▶ [ÉNONCÉ DE L'EXERCICE 1]: Recopiez à l'identique les enregistrements, depuis la ligne qui contient « The width and height of the screenshot is (374, 1568). » jusqu'à celle qui contient « [x=259, y=108] », ces deux lignes comprises. Laissez les images de côté.

##### EXTRAIT DU TEXTE #####

Polémique sur la réforme de la loi Falloux

Alors irréprochable François Bayrou sur la laïcité ? Certains de ses détracteurs le contestent et ne cessent de pointer un décalage entre des prises de position régaliennes et moralement inattaquables et des pratiques plus diffuses. Il faut bien avouer que certaines de ses décisions passées l’ont rendu suspect aux yeux de certains.

Et au premier rang d’entre elle, la fameuse réforme de la loi Falloux, qu’il soumet à l’hémicycle en 1993 concernant le financement des établissements privés. Son projet propose de permettre aux collectivités locales de financer sans restriction la construction et l’entretien des établissements d’enseignement privé. Pour lui, il n’y avait pas entrave à la laïcité puisqu’il considérait que l’on ne devait pas faire de différence entre un élève du public et un élève du privé. En cause la vétusté de certaines infrastructures du privé qui, faute de financement, menaçaient de s’écrouler et de blesser des élèves et des enseignants. Il payera ce qu’il confessera être une erreur au prix cher : un million de personnes défileront dans la rue pour y défendre, selon eux, les principes de la laïcité.

##### ENREGISTREMENTS #####

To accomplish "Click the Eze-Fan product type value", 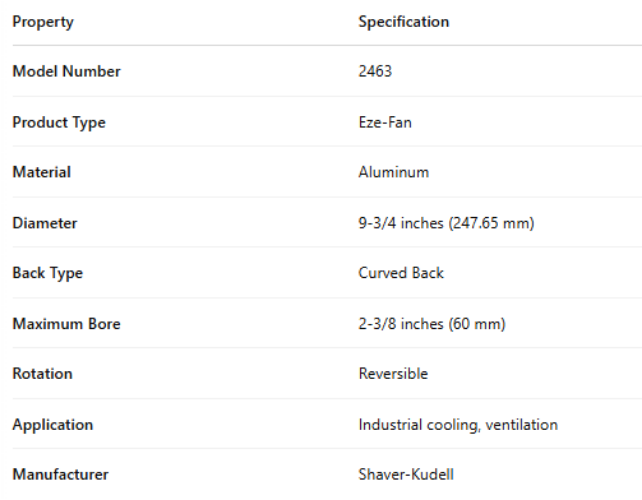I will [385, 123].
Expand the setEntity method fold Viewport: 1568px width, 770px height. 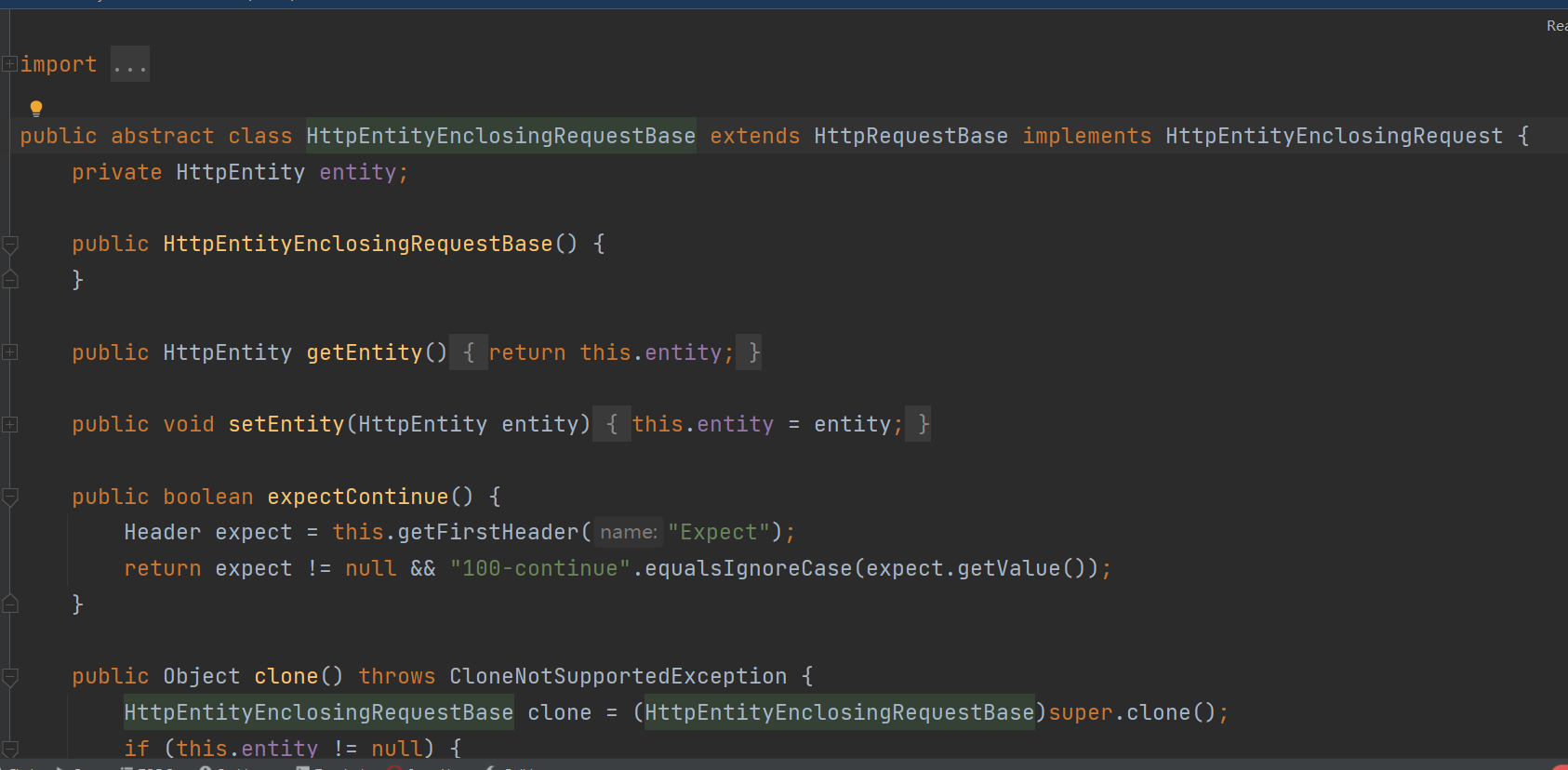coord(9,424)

#####
##### ENREGISTREMENTS #####

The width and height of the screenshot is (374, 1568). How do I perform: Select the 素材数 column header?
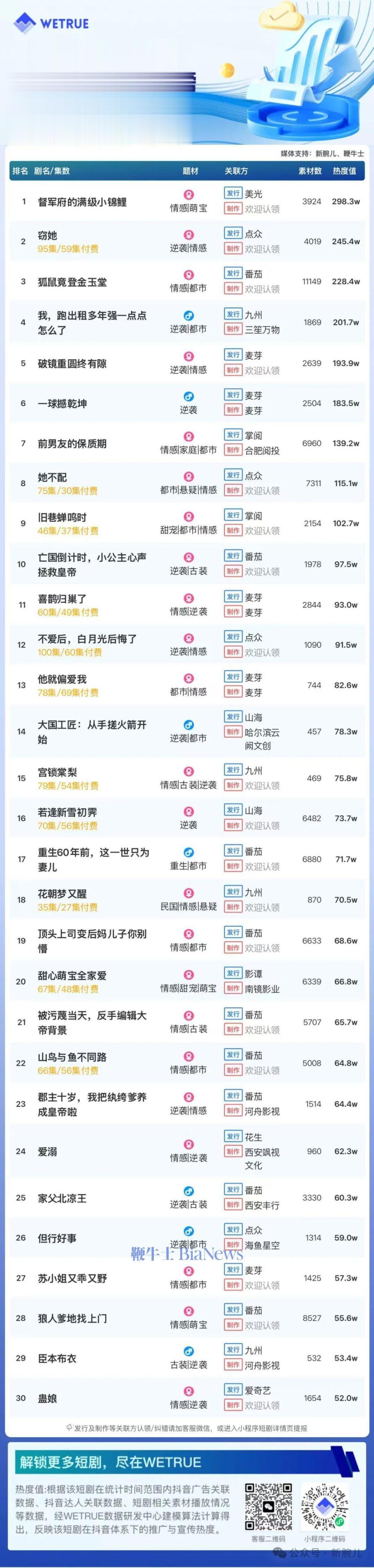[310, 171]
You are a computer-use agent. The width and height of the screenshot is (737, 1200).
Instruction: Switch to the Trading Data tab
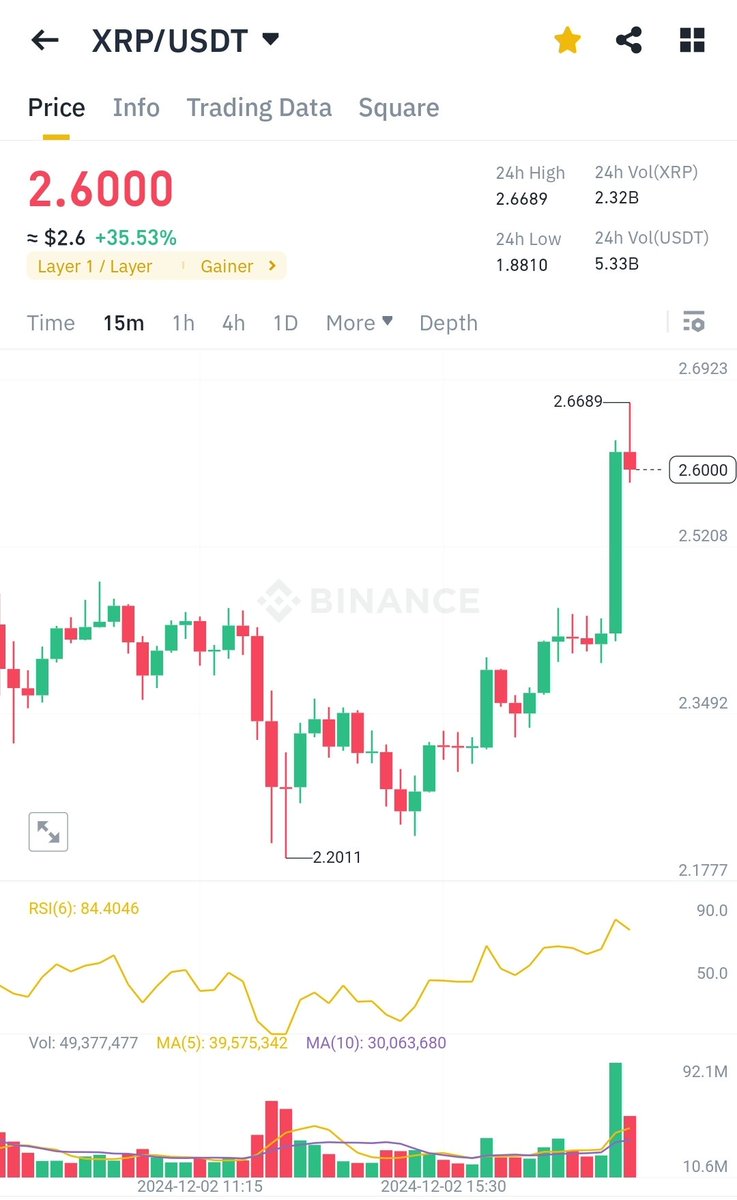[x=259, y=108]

#####
##### ENREGISTREMENTS #####

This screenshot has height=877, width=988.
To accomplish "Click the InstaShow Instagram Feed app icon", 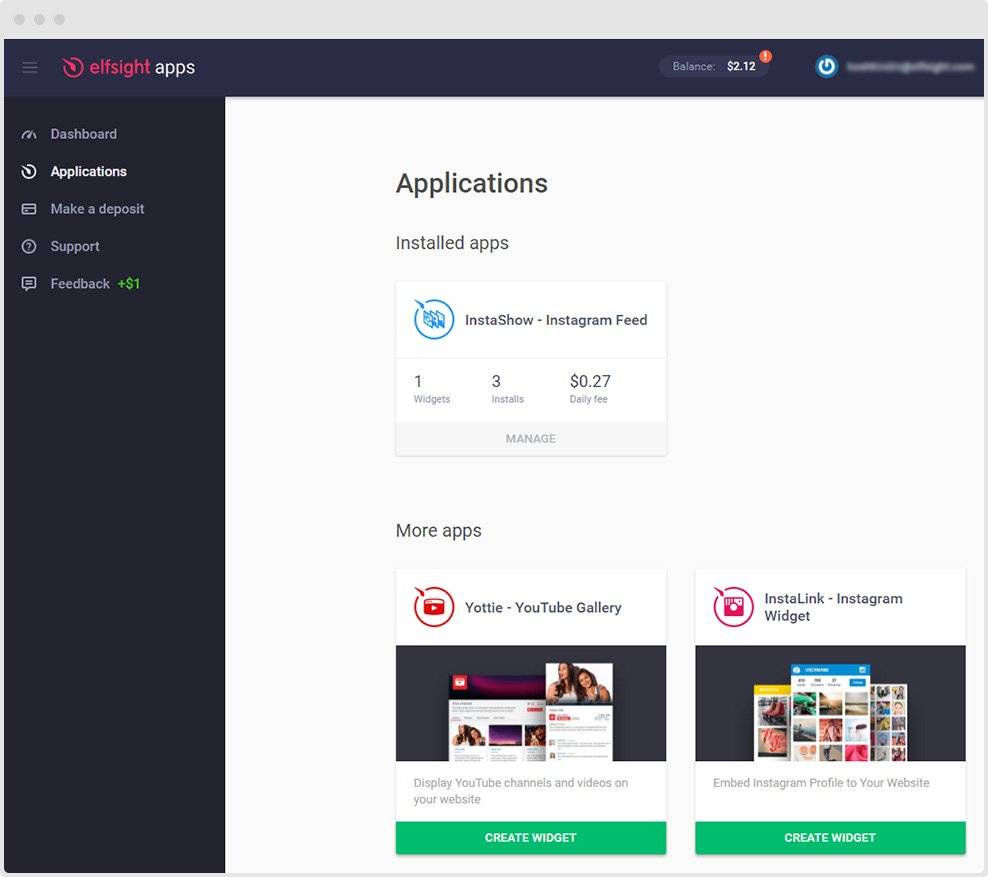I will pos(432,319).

#####

▶ [ÉNONCÉ DE L'EXERCICE 2]: Selon l'extrait sur la loi Falloux, combien de personnes ont défilé dans la rue pour défendre les principes de la laïcité ?

▶ [RÉPONSE RÉDIGÉE 1]:
The width and height of the screenshot is (374, 1568). How do I perform: Select the 素材数 column header?
[310, 171]
You are a computer-use agent. The width and height of the screenshot is (737, 1200).
Instruction: Switch to the Trading Data tab
[x=259, y=108]

▶ [RÉPONSE RÉDIGÉE 2]: Un million de personnes.